Mundpropaganda hilft Dir beim Aufbau eines Kundenstamms. In Großstädten inserieren manche Anbieter in den Tageszeitungen. Eine Kumpeline von mir gab Kurse über Schulen wie Inlingua etc.

Du mußt kalkulieren, dass die Mäuse nicht nur für Deine üblichen Lebensausgaben reichen müssen, sondern auch für Unterrichtsmaterial, das Du zusätzlich benötigen wirst. Außerdem darfst Du dann Deine KK selbst zahlen (und die langt zu ...), Altersvorsorge und Notgroschen aufbauen. Bei Krankheit trägst Du das Risiko. Ich kannte zwei Dozentinnen, die bis in die Woche, in der sie an Krebs starben, ihre Kurse hielten, weil sie das Geld brauchten. Weitere Beispiele gibt es wie Sand am Meer.

Es gibt immer wieder Saure-Gurken-Zeiten wie z.B. in den Sommerferien.
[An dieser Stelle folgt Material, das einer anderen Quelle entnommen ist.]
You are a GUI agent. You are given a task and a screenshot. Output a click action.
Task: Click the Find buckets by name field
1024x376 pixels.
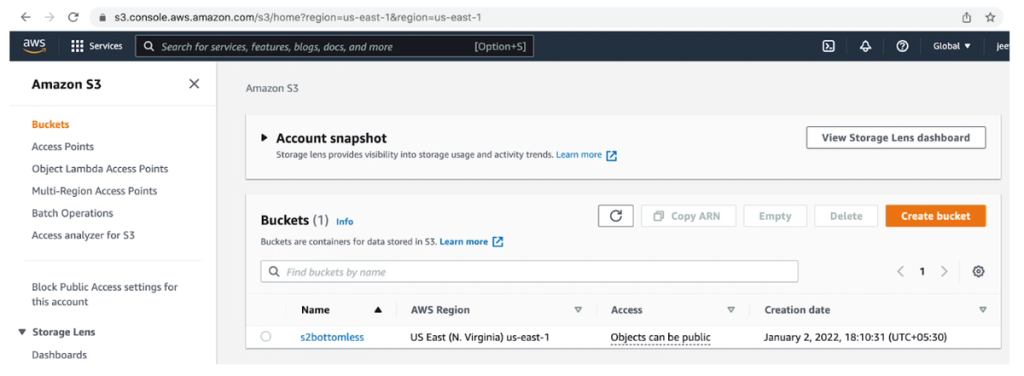(529, 272)
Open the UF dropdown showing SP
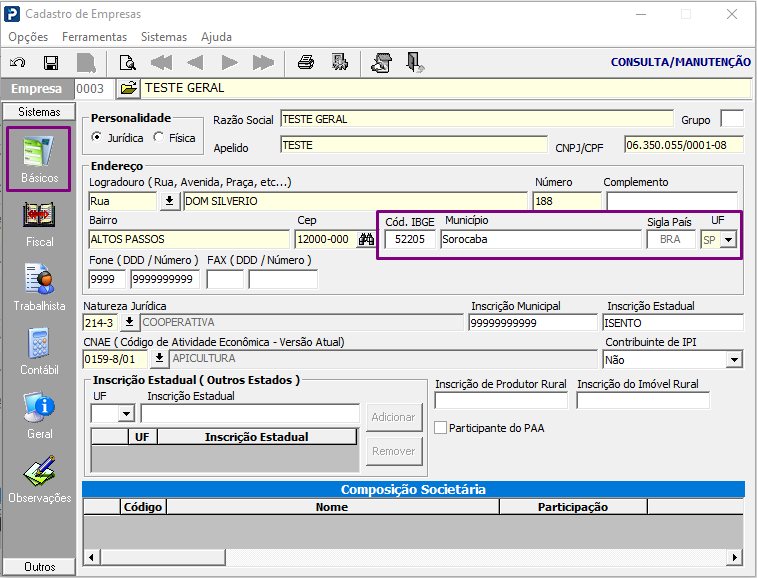This screenshot has width=757, height=578. 728,240
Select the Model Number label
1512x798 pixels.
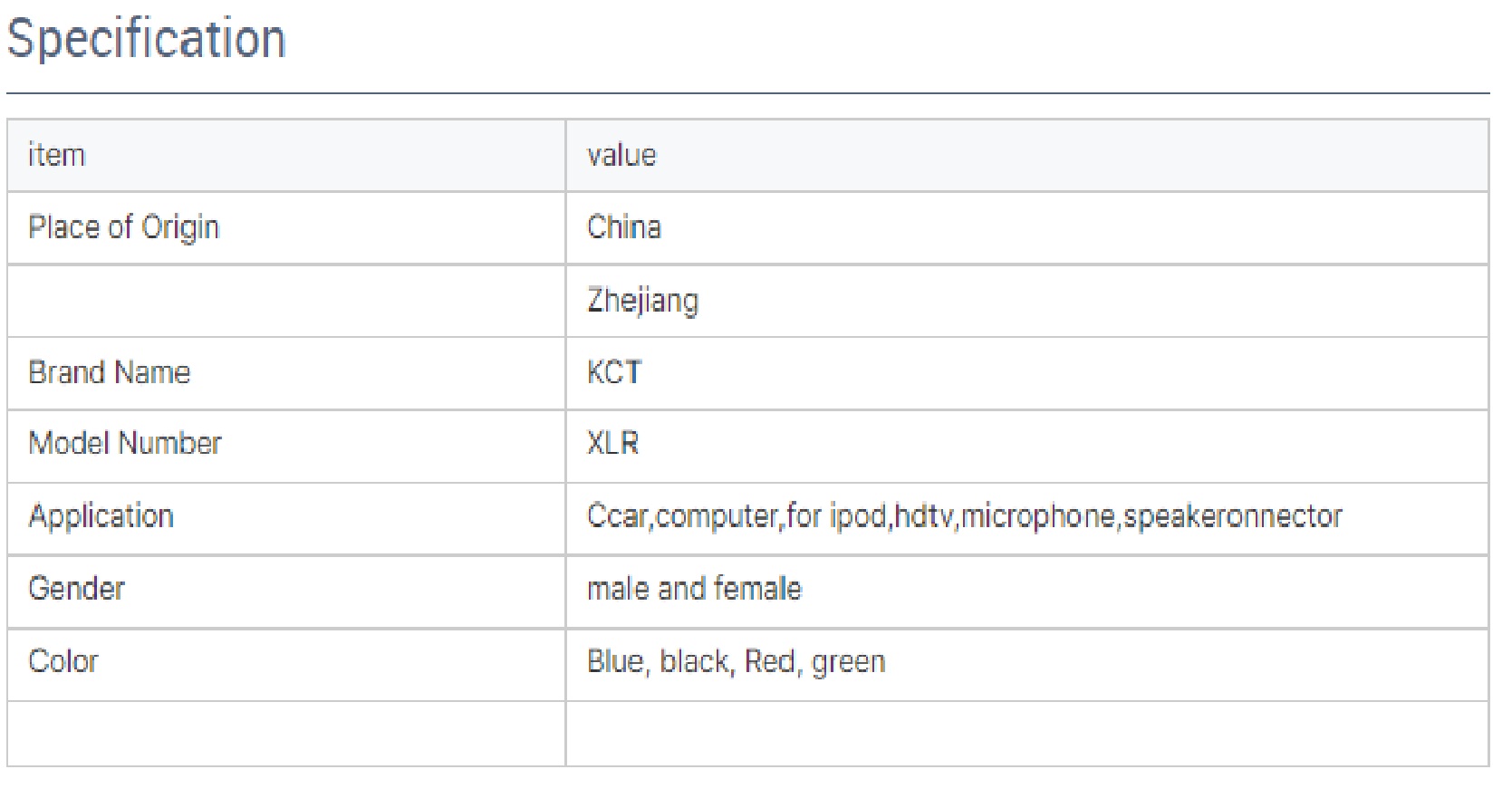pyautogui.click(x=125, y=444)
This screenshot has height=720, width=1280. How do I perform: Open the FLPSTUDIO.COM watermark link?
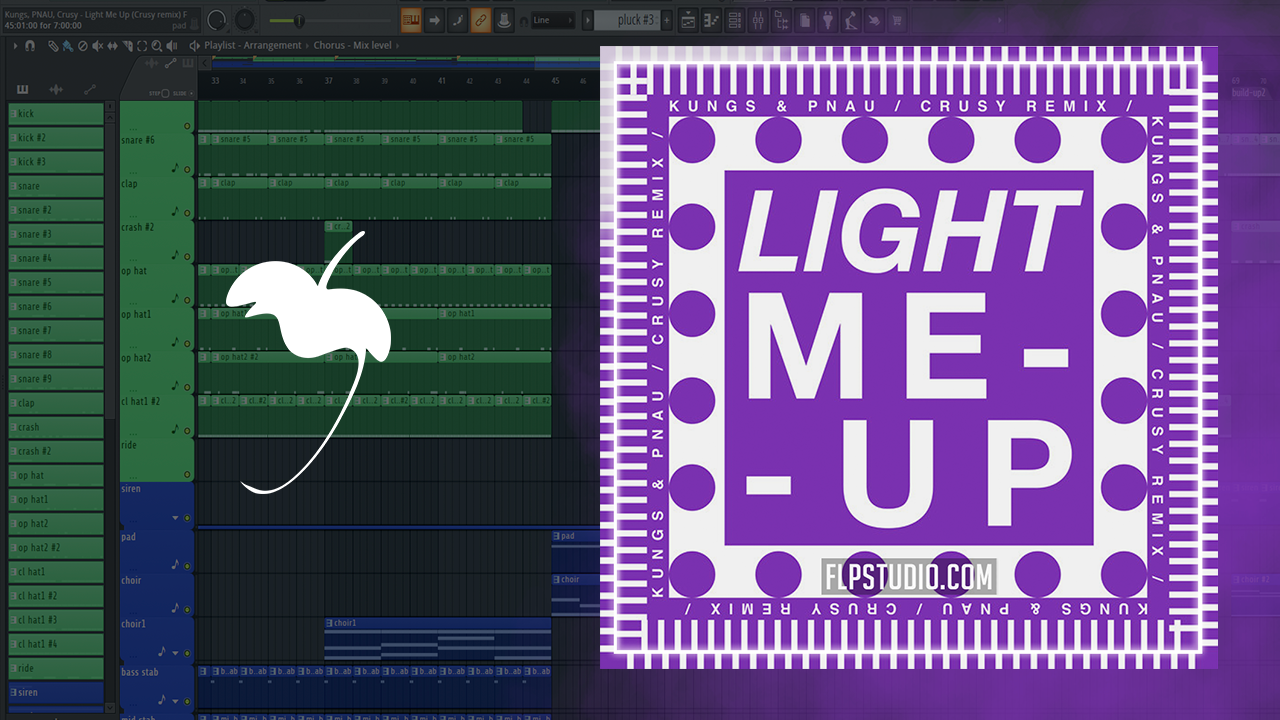(x=908, y=577)
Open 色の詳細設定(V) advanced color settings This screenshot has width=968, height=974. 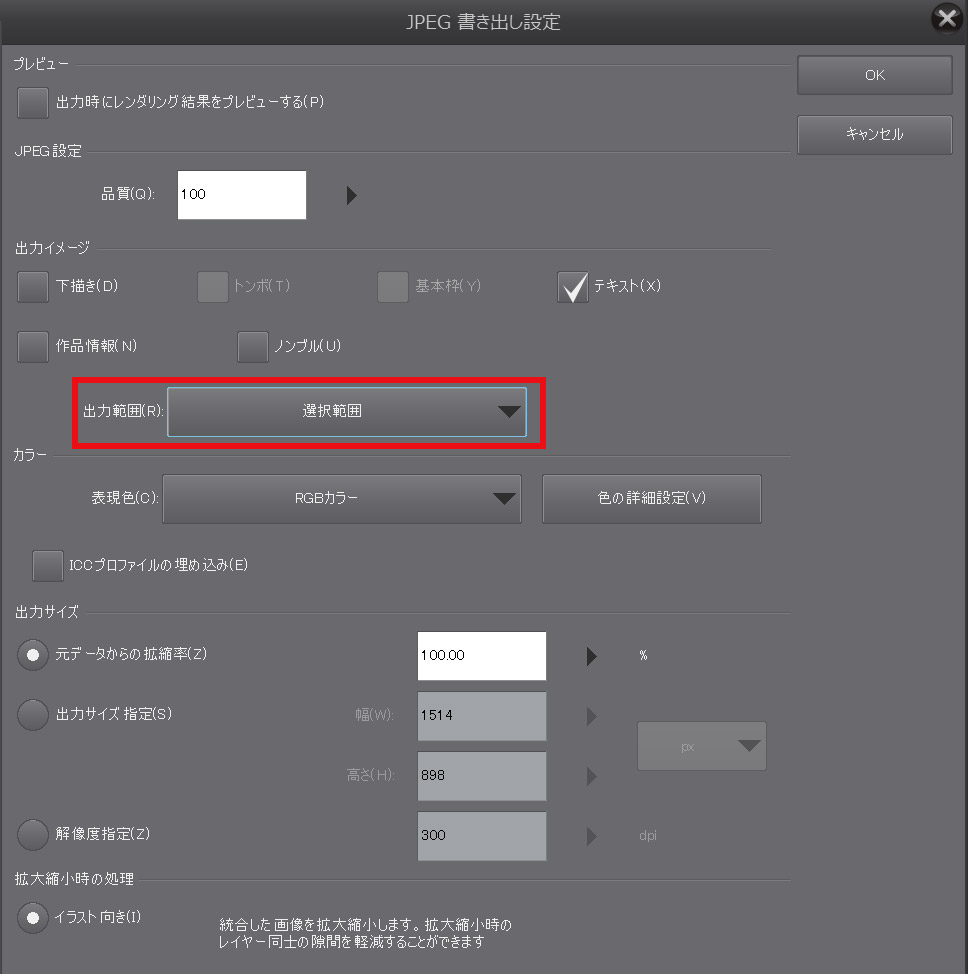point(651,498)
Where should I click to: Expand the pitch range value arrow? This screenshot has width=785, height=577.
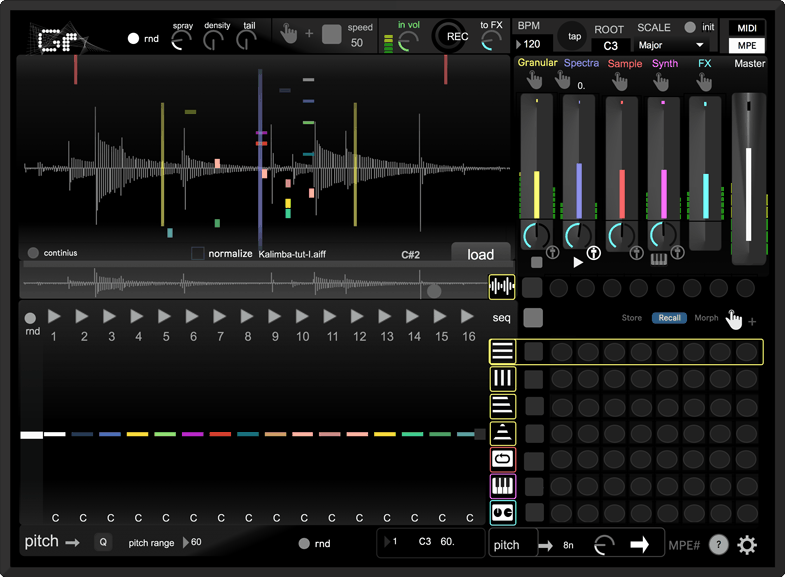coord(184,543)
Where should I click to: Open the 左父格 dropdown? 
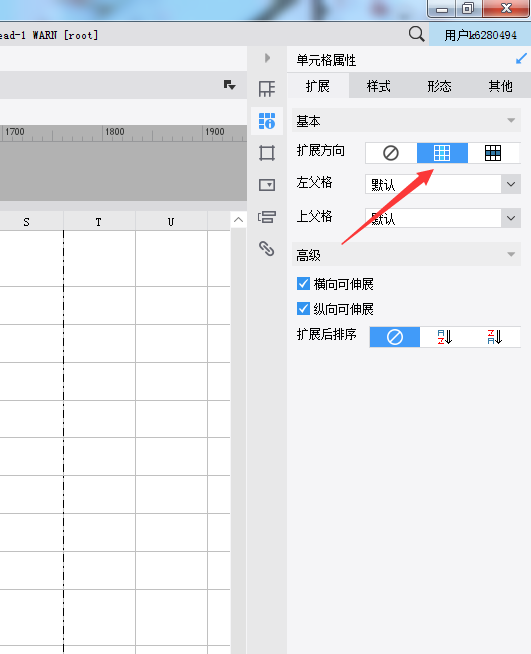pos(443,184)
Du trägst auch alleine das Risiko, wenn Kurse nicht zustande kommen, d.h. Du hast dann auch kein Einkommen und zwar für diese Uhrzeit für die Dauer eines Semesters. Du wirst Dich daher auch über die Unzuverlässigkeiten der lieben Kursteilnehmer auf Deine Kosten gewaltig ärgern.

Unterrichtsvorbereitung findet bei guten Dozenten nicht weniger als an anderen Schulen statt, bei bestimmten fachspezifischen Themen eher noch mehr, weil Du nicht nach Lehrplan, sondern maßgeschneidert unterrichten mußt. Die Zeit mußt Du Dir dann tagsüber oder am Wochenende dafür nehmen. Der klassische Frontalunterricht, der bis heute an vielen Schulen noch üblich ist, funktioniert mit Erwachsenen nicht, weil Du auch Entertainer sein mußt. Sie sollen ja gerne und wieder kommen. Wenn Du also eine komische Ader hast, gut beschreiben kannst, wirklich motivierend sein kannst, einen Hang zum Dauerenthusiamus hast, Dich mit einem breiten Methodenrepertoire auskennst und das auch noch anwenden kannst, gleichzeitig Dein Unterrichtshandeln permanent reflektierst, dann kannst Du den Job machen (grundsätzliche Fachkenntnis durch ein Studium + Auslandsaufenthalt vorausgesetzt). Du hast nämlich keine Druckmittel wie in der Schule, die das Leben durchaus erleichtern, wie Noten / Sitzenbleiben / Verweise. Du agierst also als Lernorganisator, aber gleichberechtigt mit Deinen Kunden und eben nicht als "Friß-Vogel-oder-stirb"-Pauker (wie so manche - Gruß an meine alten Mathelehrer).

Vormittagskurse sind eher rar, weil - das belegen auch Studien - Hausfrauen und Rentner, also Leute, die da mehr als genügend Zeit hätten, maximal lernunwillig sind. Freitage sind relativ unbeliebt (Wochenende!), Wochenendseminare dürfen nur zu bestimmten Zeiten stattfinden, sonst kommt keiner (nicht vor Weihnachten, nicht vor Fasching, nicht nach Mitte Juni). Es gibt auch eine Menge Themen, bei denen Lernbedarf bestünde, weil die Masse definitiv bestimmte Fähigkeiten nicht hat - nur erlernen wollen sie sie auch nicht.

So, das war die Kurzversion. Trotz allem macht der Job den meisten Spaß, weil man relativ selbstständig und selbstbestimmt ist und auch das Feedback wesentlich positiver ist als im klassischen Schuldienst mit pubertierenden Revoluzzern und erfolgsgeilen Eltern, die die Schuld für das Versagen ihrer Sprößlinge nur bei den Lehrern sehen. Erwachsene lernen meisten deshalb, weil sie das selbst wollen - Jugendliche, weil sie müssen. Das schafft natürlich ein anderes, harmonischeres Klima. Nervige Kursteilnehmer (99,8% sind lieb) sieht man auch nicht jeden Tag.

Was wolltest Du denn anbieten?

Solltest Du noch weitere Fragen haben - nur her damit.